Em busca de equiparação salarial com a Polícia Civil, a Polícia Militar deu um passo importante: o comandante-geral da PM, coronel Ubiratan Angelo, entregará estudo ao governador Sérgio Cabral sobre o escalonamento dos salários. A decisão foi tomada após reunião do oficial com Cabral quarta-feria. A proposta é um dos 12 itens defendidos por grupo de nove coronéis da ativa. Uma das comparações entre as duas forças é com o cargo de inspetor. Na Polícia Civil, o salário é de R$ 2 mil, enquanto um soldado recebe R$ 800.
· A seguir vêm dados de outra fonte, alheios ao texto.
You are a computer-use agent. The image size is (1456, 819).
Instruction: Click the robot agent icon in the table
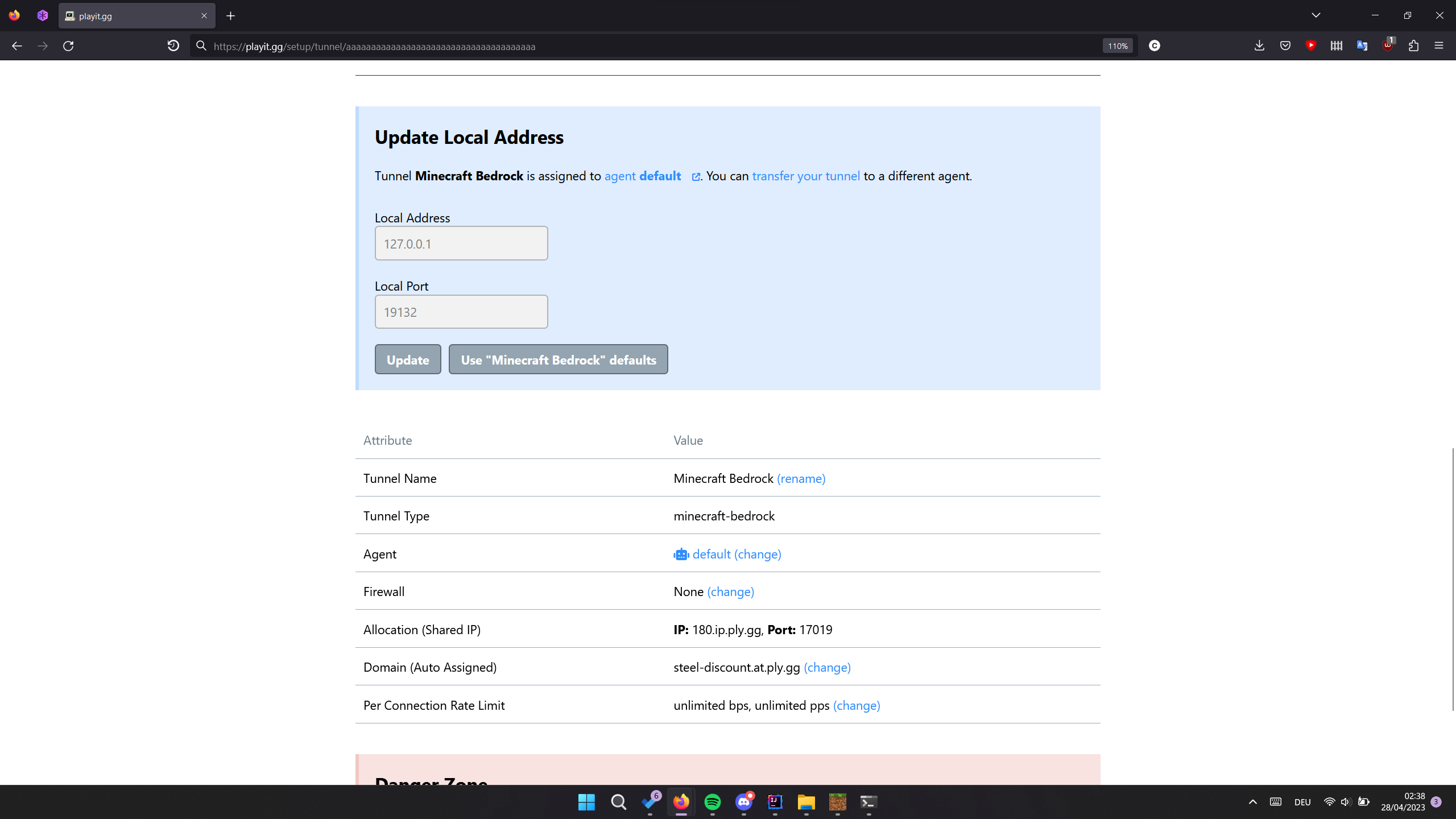point(681,554)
Em reunião nesta quinta-feira, o grupo decidiu não entrar na Justiça para paralisar concurso de dois mil novos soldados. Isso porque esses policiais só receberão depois de incorporados, a partir do primeiro trimestre do ano que vem. Mas os coronéis querem o retorno de 2.268 PMs — o equivalente a cinco batalhões —, que servem a 26 prefeituras e secretarias, como a de Administração Penitenciária, onde há 540.
Outro objetivo é impedir promoções para quem está fora da corporação. Há registro de policial que chegou a coronel servindo ao Tribunal de Justiça há 12 anos. Para negociar com o estado, os passos do grupo são repassados ao comandante-geral. Eles defendem permanência de Angelo por quatro anos.